As the Seder nears its conclusion, the anticipation and excitement grow. Attendees each pour a bit of their wine into a cup, the Cup of Elijah the Prophet. The front door is opened. The cup is set in the middle of the celebration table. The children gather around the table and watch the Cup with eager anticipation. They watch for some stirring in the wine, a sign that Elijah has come to visit, that he has tasted of the Fifth Cup.
The Cup of Elijah is not included in the Seder celebration by all Jews. It does, however, have very important symbolic significance when it is included.
As discussed in a recent blog, Passover: The Four Cups of the Seder, the first four cups of wine are consumed in remembrance and celebration of the Israelites’ delivery from slavery in Egypt. According to scriptures, Elijah the Prophet will appear before the Messiah comes.

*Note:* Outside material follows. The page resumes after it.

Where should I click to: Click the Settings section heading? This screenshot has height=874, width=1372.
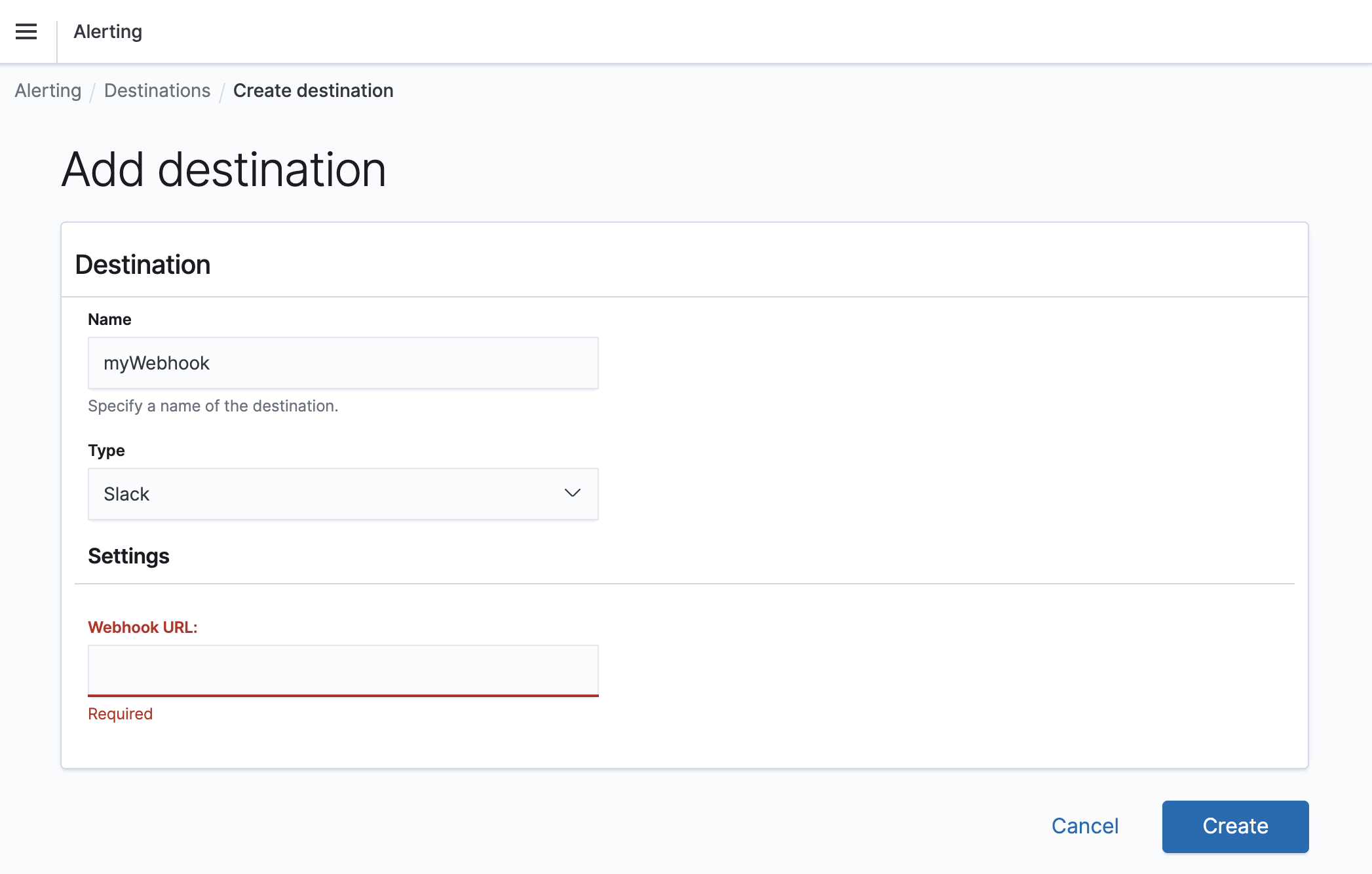(x=128, y=556)
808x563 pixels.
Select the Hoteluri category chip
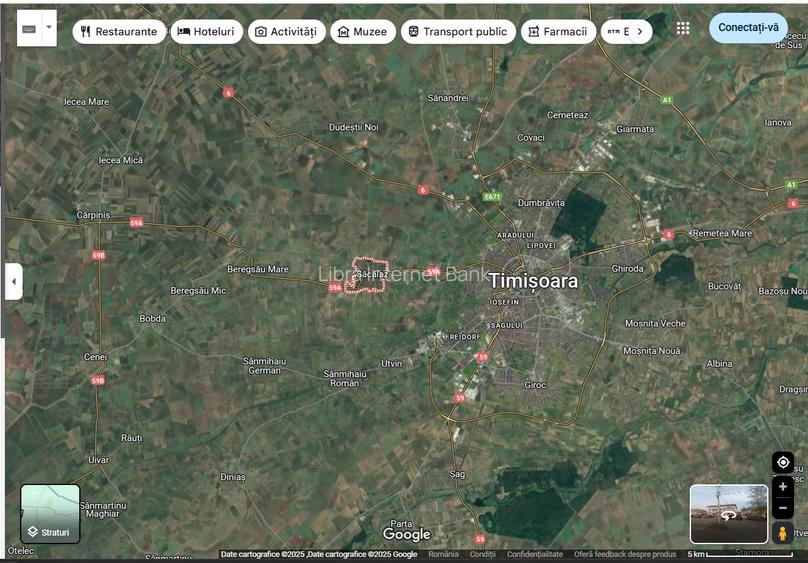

Christians, of course, believe that this has already occurred in the form of Christ Jesus. Most Jews believe that the arrival of the Messiah is still to come.
That event is beyond human capability. To the Jew, the coming of the Messiah will be an intervention from God. So, the stirring of the wine in the Fifth Cup, the Cup from which only Elijah may drink, is a reminder, a symbol of the final and complete redemptive promise of God.
The Fifth Cup also marks the sharp distinction between Christians and Jews. As Christians, we await the Second Coming of our Lord and Savior. The Cup of Elijah, reminds the Jews that they are still waiting for the first.